**Task**
Your answer should be every line from the records that contains "logo".

**Input**
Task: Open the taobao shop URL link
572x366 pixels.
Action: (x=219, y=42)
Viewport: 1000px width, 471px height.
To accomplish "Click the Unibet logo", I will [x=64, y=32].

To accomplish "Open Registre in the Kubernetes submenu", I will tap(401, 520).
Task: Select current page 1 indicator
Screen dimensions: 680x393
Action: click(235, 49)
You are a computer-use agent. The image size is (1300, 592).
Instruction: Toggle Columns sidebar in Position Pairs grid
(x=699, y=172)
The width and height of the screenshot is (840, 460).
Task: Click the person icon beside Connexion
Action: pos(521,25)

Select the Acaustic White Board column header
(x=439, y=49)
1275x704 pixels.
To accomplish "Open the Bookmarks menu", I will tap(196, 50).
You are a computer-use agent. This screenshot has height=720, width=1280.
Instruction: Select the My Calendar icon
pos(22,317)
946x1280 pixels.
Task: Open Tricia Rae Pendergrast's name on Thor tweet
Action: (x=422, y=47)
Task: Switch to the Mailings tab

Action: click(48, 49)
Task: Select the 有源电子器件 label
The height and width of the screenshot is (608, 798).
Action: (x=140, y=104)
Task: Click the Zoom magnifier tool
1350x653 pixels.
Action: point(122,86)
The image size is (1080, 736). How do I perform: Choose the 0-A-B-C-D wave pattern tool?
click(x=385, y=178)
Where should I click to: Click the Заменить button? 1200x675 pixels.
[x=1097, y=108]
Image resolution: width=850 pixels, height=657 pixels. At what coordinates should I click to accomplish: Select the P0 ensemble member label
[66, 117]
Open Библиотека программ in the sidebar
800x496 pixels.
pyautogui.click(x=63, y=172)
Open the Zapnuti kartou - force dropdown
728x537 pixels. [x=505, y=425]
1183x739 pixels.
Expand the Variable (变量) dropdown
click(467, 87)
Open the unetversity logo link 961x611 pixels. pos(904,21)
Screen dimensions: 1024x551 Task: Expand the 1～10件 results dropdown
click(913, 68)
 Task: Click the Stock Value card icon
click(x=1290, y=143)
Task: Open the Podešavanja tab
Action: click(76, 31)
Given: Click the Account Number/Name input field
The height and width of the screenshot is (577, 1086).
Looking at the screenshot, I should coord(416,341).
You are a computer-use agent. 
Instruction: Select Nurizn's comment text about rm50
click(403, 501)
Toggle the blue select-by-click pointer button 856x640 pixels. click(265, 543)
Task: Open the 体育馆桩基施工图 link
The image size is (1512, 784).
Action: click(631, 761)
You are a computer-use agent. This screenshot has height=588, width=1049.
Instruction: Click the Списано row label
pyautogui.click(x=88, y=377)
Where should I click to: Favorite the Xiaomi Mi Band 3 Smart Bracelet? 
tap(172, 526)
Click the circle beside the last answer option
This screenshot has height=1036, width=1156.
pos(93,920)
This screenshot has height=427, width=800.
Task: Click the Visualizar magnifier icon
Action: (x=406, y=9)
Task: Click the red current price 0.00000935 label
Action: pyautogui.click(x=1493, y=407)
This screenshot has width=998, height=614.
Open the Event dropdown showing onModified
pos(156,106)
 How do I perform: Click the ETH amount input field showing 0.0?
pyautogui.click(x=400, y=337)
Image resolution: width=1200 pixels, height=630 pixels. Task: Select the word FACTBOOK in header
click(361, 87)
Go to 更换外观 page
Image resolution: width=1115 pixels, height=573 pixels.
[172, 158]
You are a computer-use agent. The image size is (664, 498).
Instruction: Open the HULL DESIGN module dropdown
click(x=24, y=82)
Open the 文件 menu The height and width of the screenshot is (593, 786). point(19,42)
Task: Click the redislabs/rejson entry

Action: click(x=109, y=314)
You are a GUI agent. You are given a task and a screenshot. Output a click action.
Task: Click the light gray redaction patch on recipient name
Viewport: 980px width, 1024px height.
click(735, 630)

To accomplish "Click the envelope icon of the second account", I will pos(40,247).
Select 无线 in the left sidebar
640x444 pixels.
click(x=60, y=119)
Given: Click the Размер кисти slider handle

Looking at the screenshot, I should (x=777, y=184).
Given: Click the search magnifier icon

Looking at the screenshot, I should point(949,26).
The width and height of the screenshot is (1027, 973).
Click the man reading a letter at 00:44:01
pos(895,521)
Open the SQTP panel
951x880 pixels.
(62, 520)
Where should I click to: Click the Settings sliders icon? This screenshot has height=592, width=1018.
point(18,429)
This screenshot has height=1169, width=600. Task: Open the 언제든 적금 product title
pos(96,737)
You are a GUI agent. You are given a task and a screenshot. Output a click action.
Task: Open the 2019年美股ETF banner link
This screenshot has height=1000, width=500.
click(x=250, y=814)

**Answer to the problem**
To accomplish "Click the Unibet logo", I will [x=64, y=32].
Open the unetversity logo link 961x611 pixels. pos(904,21)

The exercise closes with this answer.